• _SOURCE MATERIAL_

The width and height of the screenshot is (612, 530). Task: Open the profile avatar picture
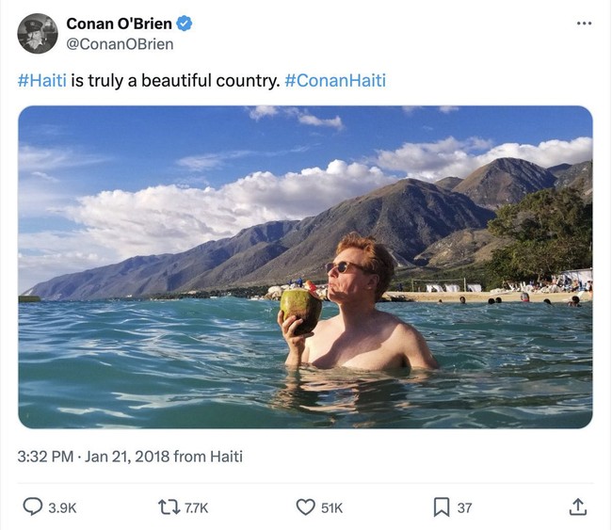click(38, 34)
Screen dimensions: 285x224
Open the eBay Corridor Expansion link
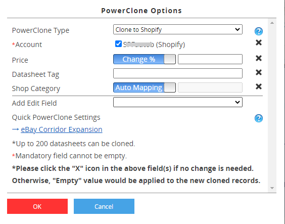click(62, 129)
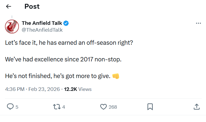Viewport: 206px width, 122px height.
Task: Click the sentence mentioning 2017 non-stop
Action: click(x=63, y=59)
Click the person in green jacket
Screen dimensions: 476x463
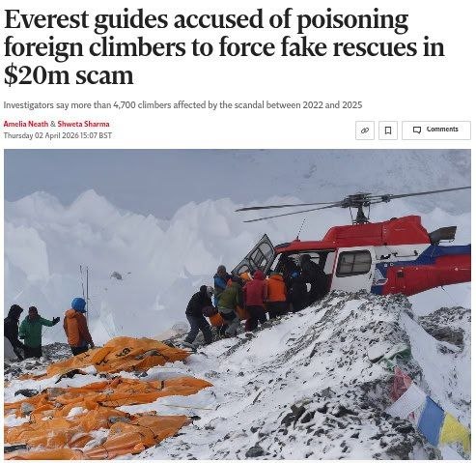34,332
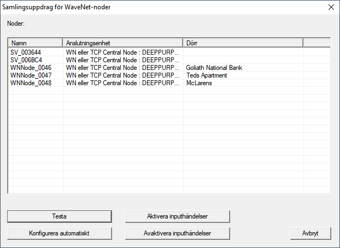Click the Dörr column header
Viewport: 340px width, 248px height.
click(243, 43)
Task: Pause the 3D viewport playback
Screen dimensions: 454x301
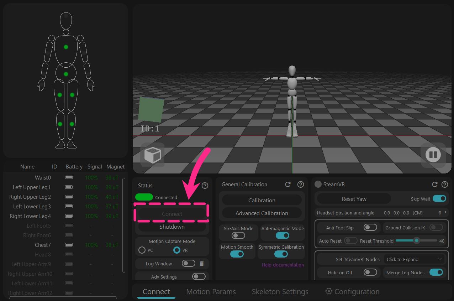Action: pyautogui.click(x=433, y=155)
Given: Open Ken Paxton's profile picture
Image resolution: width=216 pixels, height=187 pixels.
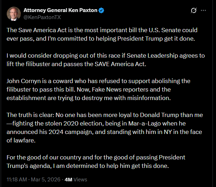Looking at the screenshot, I should point(13,13).
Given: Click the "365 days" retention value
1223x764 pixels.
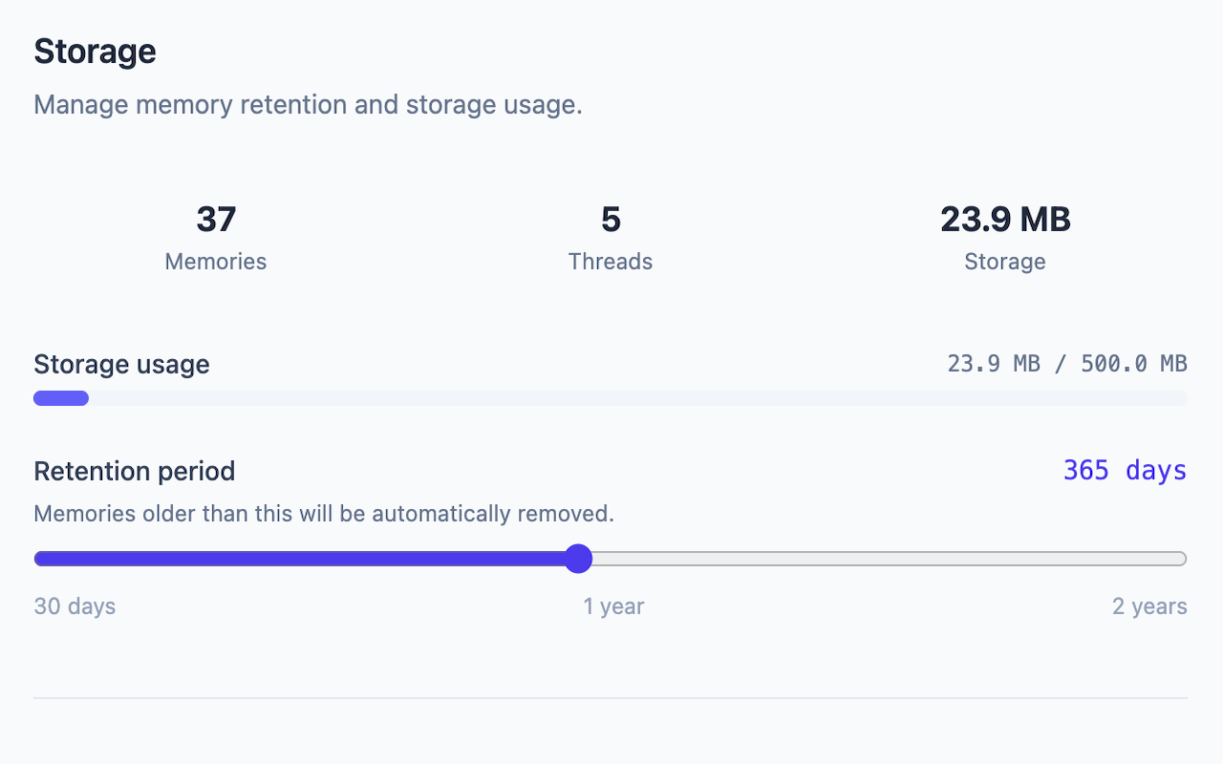Looking at the screenshot, I should [1125, 471].
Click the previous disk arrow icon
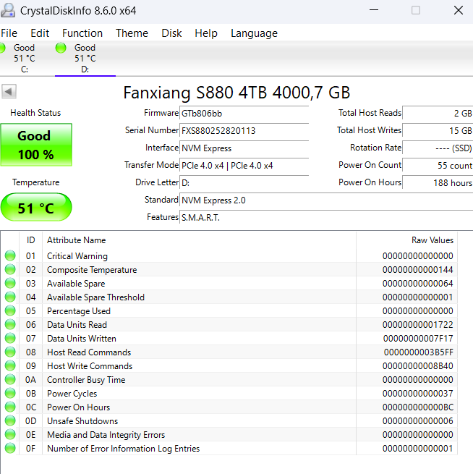 [x=9, y=92]
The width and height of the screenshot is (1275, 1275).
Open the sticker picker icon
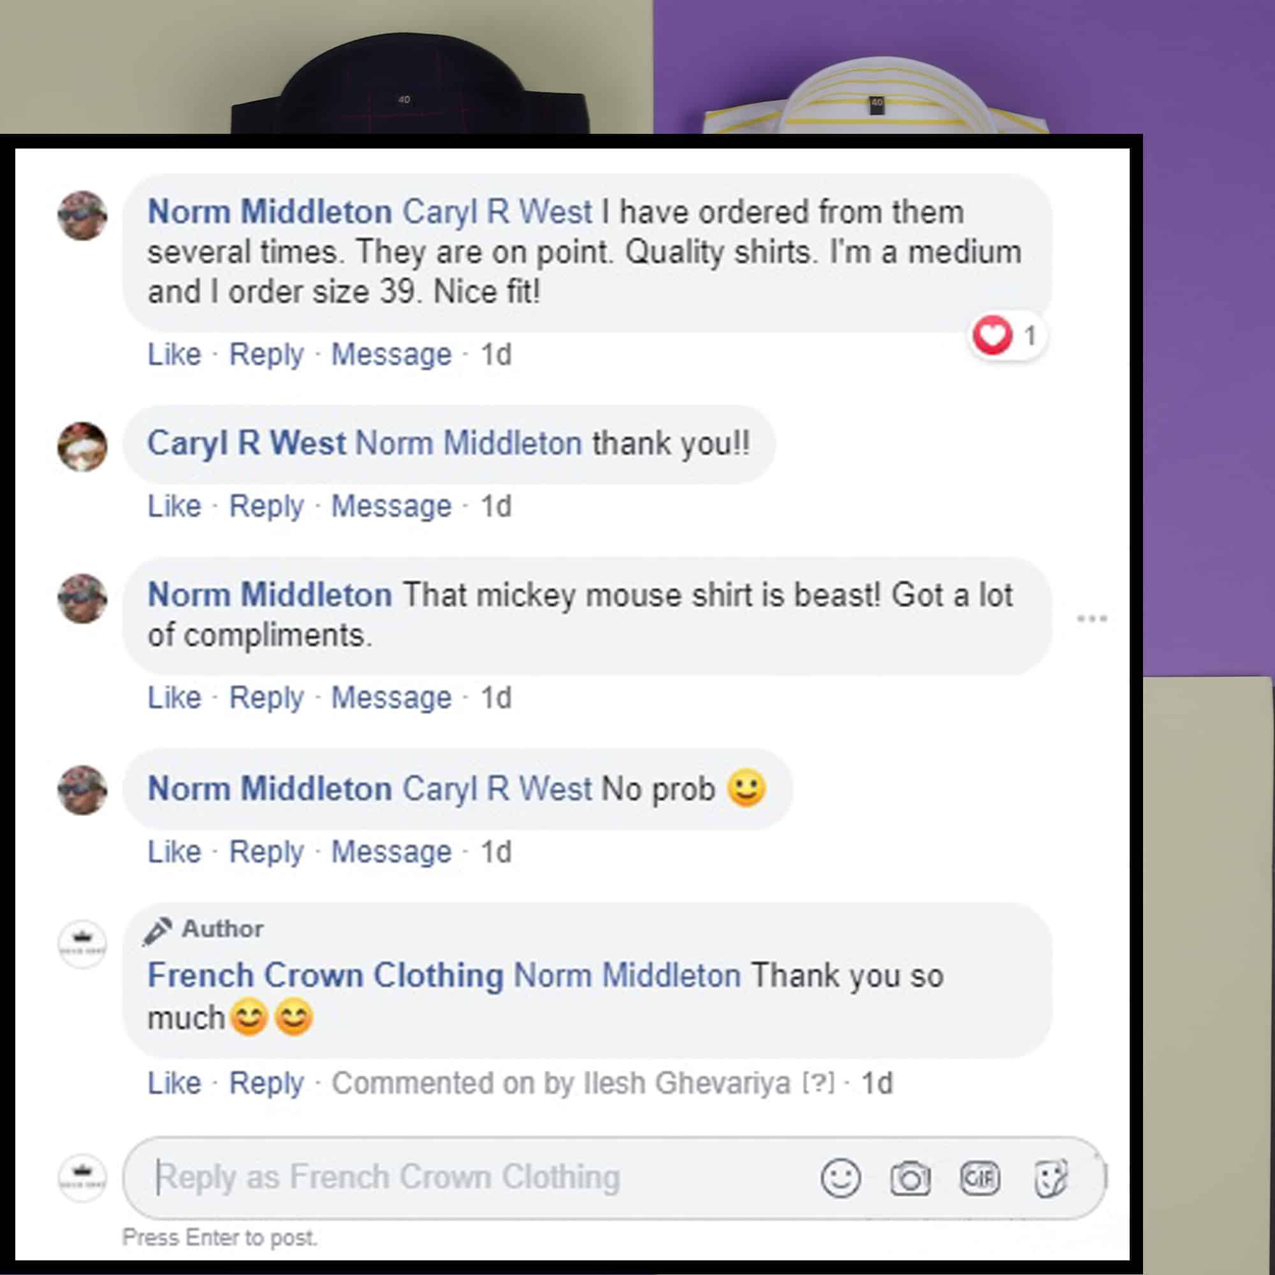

• _PROBLEM_
Write out again, word for word, only the lines from the one with "Click the previous disk arrow icon" through the last line of the material, and omit each picture.

• _WORKED SOLUTION_
Click the previous disk arrow icon
 [x=9, y=92]
The width and height of the screenshot is (1275, 1275).
Open the sticker picker icon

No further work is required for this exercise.